Aim =
Rewrite the items below so that each "How do I perform" becomes "How can I do", and keep every other character unchanged.

Material to process =
○ ○ ○

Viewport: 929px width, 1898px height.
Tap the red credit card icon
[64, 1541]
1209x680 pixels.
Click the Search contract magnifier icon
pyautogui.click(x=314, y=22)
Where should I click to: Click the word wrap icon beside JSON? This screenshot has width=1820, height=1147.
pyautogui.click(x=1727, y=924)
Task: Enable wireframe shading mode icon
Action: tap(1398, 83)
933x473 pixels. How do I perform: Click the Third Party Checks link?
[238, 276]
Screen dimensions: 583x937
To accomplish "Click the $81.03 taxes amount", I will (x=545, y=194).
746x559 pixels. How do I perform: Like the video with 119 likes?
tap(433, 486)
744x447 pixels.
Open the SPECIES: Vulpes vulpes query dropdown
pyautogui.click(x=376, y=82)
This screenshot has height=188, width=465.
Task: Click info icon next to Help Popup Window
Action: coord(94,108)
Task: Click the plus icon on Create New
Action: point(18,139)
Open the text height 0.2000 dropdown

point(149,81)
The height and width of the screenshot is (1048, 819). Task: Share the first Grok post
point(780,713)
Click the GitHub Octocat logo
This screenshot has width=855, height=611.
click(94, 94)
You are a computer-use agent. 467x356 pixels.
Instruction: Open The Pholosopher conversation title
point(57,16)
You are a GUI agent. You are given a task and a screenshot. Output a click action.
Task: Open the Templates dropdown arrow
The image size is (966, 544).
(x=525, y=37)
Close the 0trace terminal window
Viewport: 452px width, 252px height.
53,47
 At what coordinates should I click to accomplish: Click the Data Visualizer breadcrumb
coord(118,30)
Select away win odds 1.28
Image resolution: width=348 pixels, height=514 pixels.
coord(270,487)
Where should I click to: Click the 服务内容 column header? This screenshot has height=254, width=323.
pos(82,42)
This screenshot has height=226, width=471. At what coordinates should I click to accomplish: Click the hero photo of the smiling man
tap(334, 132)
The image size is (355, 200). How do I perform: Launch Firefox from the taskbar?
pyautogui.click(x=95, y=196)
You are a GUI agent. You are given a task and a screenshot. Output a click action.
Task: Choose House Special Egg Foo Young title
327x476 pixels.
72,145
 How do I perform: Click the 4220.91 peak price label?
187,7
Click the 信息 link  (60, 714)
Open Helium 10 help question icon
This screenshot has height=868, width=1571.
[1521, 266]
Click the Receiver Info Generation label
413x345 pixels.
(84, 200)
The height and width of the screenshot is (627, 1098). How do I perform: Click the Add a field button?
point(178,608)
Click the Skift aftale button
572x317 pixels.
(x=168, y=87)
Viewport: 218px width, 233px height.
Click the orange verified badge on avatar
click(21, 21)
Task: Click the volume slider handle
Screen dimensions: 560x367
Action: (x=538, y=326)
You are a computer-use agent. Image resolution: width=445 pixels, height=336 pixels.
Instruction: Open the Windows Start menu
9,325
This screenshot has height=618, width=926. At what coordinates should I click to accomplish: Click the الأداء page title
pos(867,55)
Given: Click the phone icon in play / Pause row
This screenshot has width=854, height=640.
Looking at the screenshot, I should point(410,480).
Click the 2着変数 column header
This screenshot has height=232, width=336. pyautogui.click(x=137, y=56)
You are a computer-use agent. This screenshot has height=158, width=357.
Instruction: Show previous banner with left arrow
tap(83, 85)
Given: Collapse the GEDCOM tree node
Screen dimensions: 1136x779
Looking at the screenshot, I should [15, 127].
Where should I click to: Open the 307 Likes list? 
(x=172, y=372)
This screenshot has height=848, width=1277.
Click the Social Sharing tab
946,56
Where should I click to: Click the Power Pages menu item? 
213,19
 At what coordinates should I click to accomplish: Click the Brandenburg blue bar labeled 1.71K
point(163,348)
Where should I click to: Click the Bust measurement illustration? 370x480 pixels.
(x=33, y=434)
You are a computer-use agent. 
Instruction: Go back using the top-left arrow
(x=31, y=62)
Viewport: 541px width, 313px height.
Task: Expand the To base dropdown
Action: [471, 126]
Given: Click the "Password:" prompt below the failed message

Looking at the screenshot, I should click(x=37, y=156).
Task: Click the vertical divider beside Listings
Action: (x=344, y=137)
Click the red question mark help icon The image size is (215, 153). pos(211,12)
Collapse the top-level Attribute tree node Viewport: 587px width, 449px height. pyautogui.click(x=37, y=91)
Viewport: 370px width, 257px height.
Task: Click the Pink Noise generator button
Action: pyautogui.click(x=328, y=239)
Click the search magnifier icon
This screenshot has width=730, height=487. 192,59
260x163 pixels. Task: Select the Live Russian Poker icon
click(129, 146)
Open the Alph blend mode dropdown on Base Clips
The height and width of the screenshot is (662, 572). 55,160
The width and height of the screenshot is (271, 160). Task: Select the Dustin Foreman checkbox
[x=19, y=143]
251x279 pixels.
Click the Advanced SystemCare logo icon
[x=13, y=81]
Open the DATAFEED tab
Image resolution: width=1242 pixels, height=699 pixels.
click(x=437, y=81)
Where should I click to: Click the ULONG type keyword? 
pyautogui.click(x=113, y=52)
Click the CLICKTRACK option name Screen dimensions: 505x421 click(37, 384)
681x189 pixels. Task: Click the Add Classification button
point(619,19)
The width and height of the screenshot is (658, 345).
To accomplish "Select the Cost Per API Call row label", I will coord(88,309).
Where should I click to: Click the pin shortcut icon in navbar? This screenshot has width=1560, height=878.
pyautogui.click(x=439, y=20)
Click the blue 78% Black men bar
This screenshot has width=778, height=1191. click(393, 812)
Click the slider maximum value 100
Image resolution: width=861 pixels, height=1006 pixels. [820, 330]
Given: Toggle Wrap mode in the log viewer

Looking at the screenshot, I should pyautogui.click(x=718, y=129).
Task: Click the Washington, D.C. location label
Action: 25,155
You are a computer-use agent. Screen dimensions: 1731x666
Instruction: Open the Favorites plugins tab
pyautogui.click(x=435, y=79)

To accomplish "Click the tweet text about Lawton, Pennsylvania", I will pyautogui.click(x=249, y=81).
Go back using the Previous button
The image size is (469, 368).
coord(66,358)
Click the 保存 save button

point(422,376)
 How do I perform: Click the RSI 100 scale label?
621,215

○ ○ ○

Output below =
Viewport: 929px width, 1898px height.
Tap the red credit card icon
[64, 1541]
1209x680 pixels.
Click the Search contract magnifier icon
pyautogui.click(x=314, y=22)
Where should I click to: Click the word wrap icon beside JSON? This screenshot has width=1820, height=1147.
pyautogui.click(x=1727, y=924)
Task: Enable wireframe shading mode icon
Action: tap(1398, 83)
933x473 pixels. How can I do: Click the Third Party Checks link?
[238, 276]
Screen dimensions: 583x937
To accomplish "Click the $81.03 taxes amount", I will (x=545, y=194).
746x559 pixels. How can I do: Like the video with 119 likes?
tap(433, 486)
744x447 pixels.
Open the SPECIES: Vulpes vulpes query dropdown
pyautogui.click(x=376, y=82)
This screenshot has height=188, width=465.
Task: Click info icon next to Help Popup Window
Action: coord(94,108)
Task: Click the plus icon on Create New
Action: point(18,139)
Open the text height 0.2000 dropdown

point(149,81)
The height and width of the screenshot is (1048, 819). Task: Share the first Grok post
point(780,713)
Click the GitHub Octocat logo
This screenshot has width=855, height=611.
click(94, 94)
You are a computer-use agent. 467x356 pixels.
Instruction: Open The Pholosopher conversation title
point(57,16)
You are a GUI agent. You are given a task and a screenshot. Output a click action.
Task: Open the Templates dropdown arrow
The image size is (966, 544).
(x=525, y=37)
Close the 0trace terminal window
Viewport: 452px width, 252px height.
53,47
 At what coordinates should I click to accomplish: Click the Data Visualizer breadcrumb
coord(118,30)
Select away win odds 1.28
Image resolution: width=348 pixels, height=514 pixels.
coord(270,487)
Where should I click to: Click the 服务内容 column header? This screenshot has height=254, width=323.
pos(82,42)
This screenshot has height=226, width=471. At what coordinates should I click to accomplish: Click the hero photo of the smiling man
tap(334, 132)
The image size is (355, 200). How can I do: Launch Firefox from the taskbar?
pyautogui.click(x=95, y=196)
You are a GUI agent. You are given a task and a screenshot. Output a click action.
Task: Choose House Special Egg Foo Young title
327x476 pixels.
72,145
 How can I do: Click the 4220.91 peak price label?
187,7
Click the 信息 link  (60, 714)
Open Helium 10 help question icon
This screenshot has height=868, width=1571.
[1521, 266]
Click the Receiver Info Generation label
413x345 pixels.
(84, 200)
The height and width of the screenshot is (627, 1098). How can I do: Click the Add a field button?
point(178,608)
Click the Skift aftale button
572x317 pixels.
(x=168, y=87)
Viewport: 218px width, 233px height.
Click the orange verified badge on avatar
click(21, 21)
Task: Click the volume slider handle
Screen dimensions: 560x367
Action: (x=538, y=326)
You are a computer-use agent. Image resolution: width=445 pixels, height=336 pixels.
Instruction: Open the Windows Start menu
9,325
This screenshot has height=618, width=926. At what coordinates should I click to accomplish: Click the الأداء page title
pos(867,55)
Given: Click the phone icon in play / Pause row
This screenshot has width=854, height=640.
Looking at the screenshot, I should point(410,480).
Click the 2着変数 column header
This screenshot has height=232, width=336. pyautogui.click(x=137, y=56)
You are a computer-use agent. This screenshot has height=158, width=357.
Instruction: Show previous banner with left arrow
tap(83, 85)
Given: Collapse the GEDCOM tree node
Screen dimensions: 1136x779
Looking at the screenshot, I should [15, 127].
Where should I click to: Open the 307 Likes list? 
(x=172, y=372)
This screenshot has height=848, width=1277.
Click the Social Sharing tab
946,56
Where should I click to: Click the Power Pages menu item? 
213,19
 At what coordinates should I click to accomplish: Click the Brandenburg blue bar labeled 1.71K
point(163,348)
Where should I click to: Click the Bust measurement illustration? 370x480 pixels.
(x=33, y=434)
You are a computer-use agent. 
Instruction: Go back using the top-left arrow
(x=31, y=62)
Viewport: 541px width, 313px height.
Task: Expand the To base dropdown
Action: [471, 126]
Given: Click the "Password:" prompt below the failed message

Looking at the screenshot, I should click(x=37, y=156).
Task: Click the vertical divider beside Listings
Action: (x=344, y=137)
Click the red question mark help icon The image size is (215, 153). pos(211,12)
Collapse the top-level Attribute tree node Viewport: 587px width, 449px height. pyautogui.click(x=37, y=91)
Viewport: 370px width, 257px height.
Task: Click the Pink Noise generator button
Action: pyautogui.click(x=328, y=239)
Click the search magnifier icon
This screenshot has width=730, height=487. 192,59
260x163 pixels. Task: Select the Live Russian Poker icon
click(129, 146)
Open the Alph blend mode dropdown on Base Clips
The height and width of the screenshot is (662, 572). 55,160
The width and height of the screenshot is (271, 160). Task: Select the Dustin Foreman checkbox
[x=19, y=143]
251x279 pixels.
Click the Advanced SystemCare logo icon
[x=13, y=81]
Open the DATAFEED tab
Image resolution: width=1242 pixels, height=699 pixels.
click(x=437, y=81)
Where should I click to: Click the ULONG type keyword? 
pyautogui.click(x=113, y=52)
Click the CLICKTRACK option name Screen dimensions: 505x421 click(37, 384)
681x189 pixels. Task: Click the Add Classification button
point(619,19)
The width and height of the screenshot is (658, 345).
To accomplish "Select the Cost Per API Call row label", I will coord(88,309).
Where should I click to: Click the pin shortcut icon in navbar? This screenshot has width=1560, height=878.
pyautogui.click(x=439, y=20)
Click the blue 78% Black men bar
This screenshot has width=778, height=1191. click(393, 812)
Click the slider maximum value 100
Image resolution: width=861 pixels, height=1006 pixels. [820, 330]
Given: Toggle Wrap mode in the log viewer

Looking at the screenshot, I should pyautogui.click(x=718, y=129).
Task: Click the Washington, D.C. location label
Action: 25,155
You are a computer-use agent. Screen dimensions: 1731x666
Instruction: Open the Favorites plugins tab
pyautogui.click(x=435, y=79)

To accomplish "Click the tweet text about Lawton, Pennsylvania", I will pyautogui.click(x=249, y=81).
Go back using the Previous button
The image size is (469, 368).
coord(66,358)
Click the 保存 save button

point(422,376)
 How can I do: Click the RSI 100 scale label?
621,215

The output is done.